La recente approvazione, con voto unanime del Consiglio Regionale, di una legge mirata a reintegrare nel sistema sanitario calabrese medici pensionati, rappresenta un intervento strategico volto a mitigare le attuali criticità legate alla carenza di personale medico.
L’iniziativa, promossa dal Presidente dell’Assemblea Regionale, Salvatore Cirillo, e dai capigruppo della coalizione di centrodestra, si configura come una risposta pragmatica e temporanea a un problema strutturale che affligge il Servizio Sanitario Regionale (SSR).
Il provvedimento legislativo concede alle Aziende Sanitarie Locali (ASL) la possibilità di conferire incarichi di lavoro autonomo a medici in quiescenza, sia provenienti dal SSR calabrese che da altre regioni d’Italia.
Questa misura non si pone come soluzione definitiva, bensì come ponte temporale per garantire la continuità dei servizi essenziali in un contesto di carenza organica acuta.
Gli incarichi conferiti saranno focalizzati su aree cruciali per la salute pubblica: i reparti di pronto soccorso e medicina d’urgenza, sempre sotto pressione; le specialità di medicina interna e geriatria, fondamentali per la gestione delle patologie croniche e dell’invecchiamento della popolazione; le discipline d’area medica, per una presa in carico globale del paziente; l’anestesia e la rianimazione, comparti vitali in situazioni di emergenza; la medicina generale e l’assistenza primaria, pilastri dell’assistenza territoriale.
La necessità di questa legge si fa particolarmente sentita alla luce della minaccia di sospensione delle attività in strutture ospedaliere strategiche come quelle di Polistena e Locri, localizzate in aree cruciali della regione.

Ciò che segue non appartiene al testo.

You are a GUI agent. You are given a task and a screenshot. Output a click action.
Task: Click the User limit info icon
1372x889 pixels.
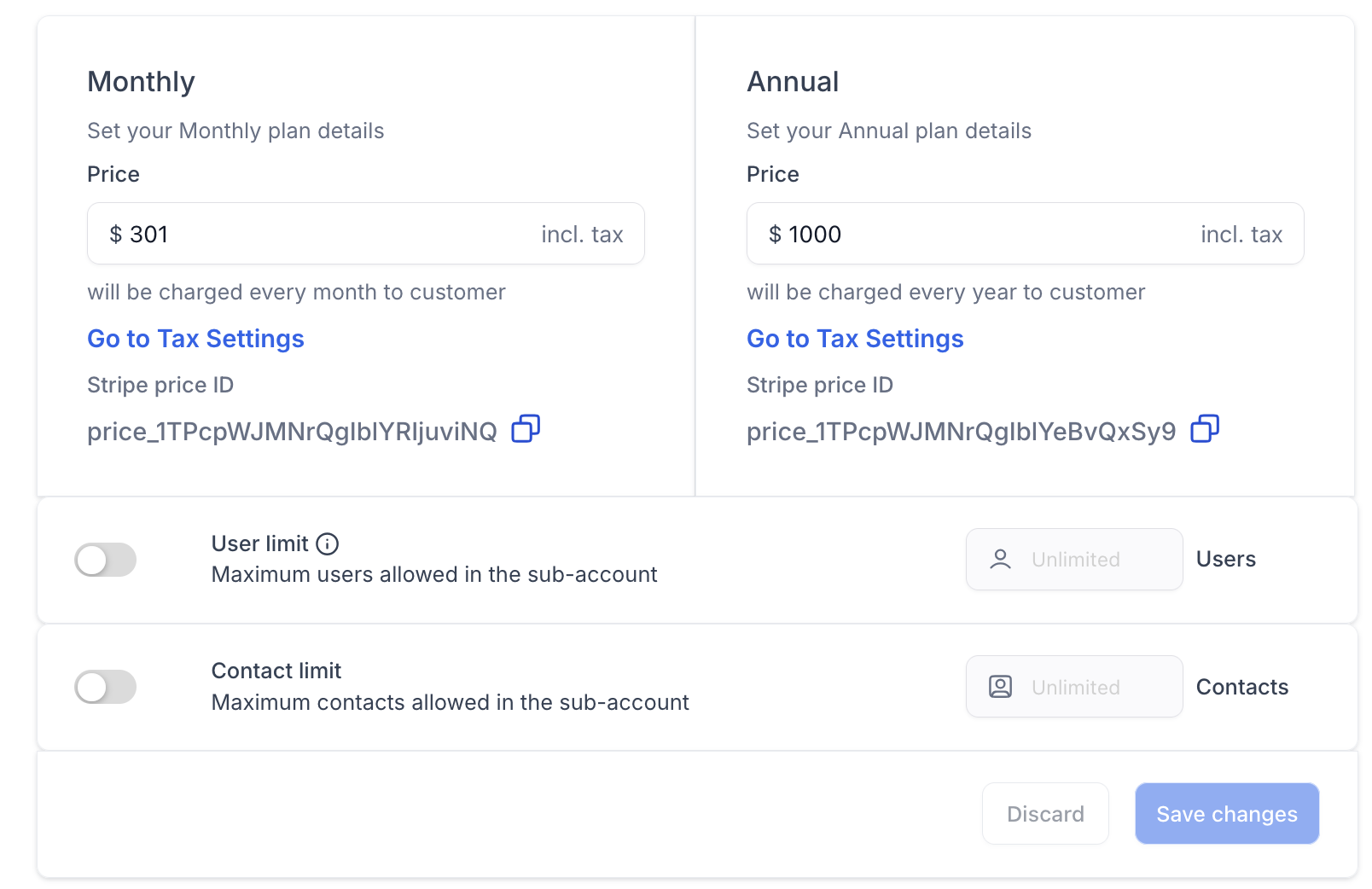(328, 543)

Il rischio di chiusure, alimentato dalla carenza di personale qualificato, avrebbe conseguenze devastanti per l’accesso ai servizi sanitari da parte della popolazione residente.

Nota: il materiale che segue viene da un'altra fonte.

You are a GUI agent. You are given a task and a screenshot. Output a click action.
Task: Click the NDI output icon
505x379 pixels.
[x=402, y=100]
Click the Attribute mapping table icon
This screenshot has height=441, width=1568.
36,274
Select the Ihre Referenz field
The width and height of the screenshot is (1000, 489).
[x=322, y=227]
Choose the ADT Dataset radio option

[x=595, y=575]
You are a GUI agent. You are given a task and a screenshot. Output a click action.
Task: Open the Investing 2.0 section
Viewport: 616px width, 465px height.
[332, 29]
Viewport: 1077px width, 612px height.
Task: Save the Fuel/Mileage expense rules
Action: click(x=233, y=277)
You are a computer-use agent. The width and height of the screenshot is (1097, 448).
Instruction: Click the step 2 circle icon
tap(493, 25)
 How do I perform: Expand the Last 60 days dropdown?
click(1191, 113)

L’approvazione regionale si inserisce in un quadro normativo più ampio, trovando riscontro in un emendamento attualmente in fase di discussione parlamentare, parte del cosiddetto “decreto Milleproroghe”.
Quest’ultimo, a livello nazionale, intende introdurre una disciplina simile, estendendo la possibilità di richiamo al servizio di medici pensionati a livello nazionale.
La legge regionale, pertanto, assume una valenza complementare, anticipando l’effetto della riforma nazionale e garantendo una risposta immediata alle emergenze sanitarie calabresi.
Il provvedimento legislativo si propone di colmare il “vuoto temporale” derivante dai tempi necessari per la conversione in legge dell’emendamento nazionale.
In questo modo, si assicura una continuità operativa e si evitano ulteriori aggravi per un sistema sanitario già sotto pressione, dimostrando una capacità di reazione pragmatica e volta alla tutela della salute dei cittadini calabresi.
La misura, pur essendo temporanea, rappresenta un atto di responsabilità istituzionale e un segnale di attenzione verso le esigenze concrete del territorio.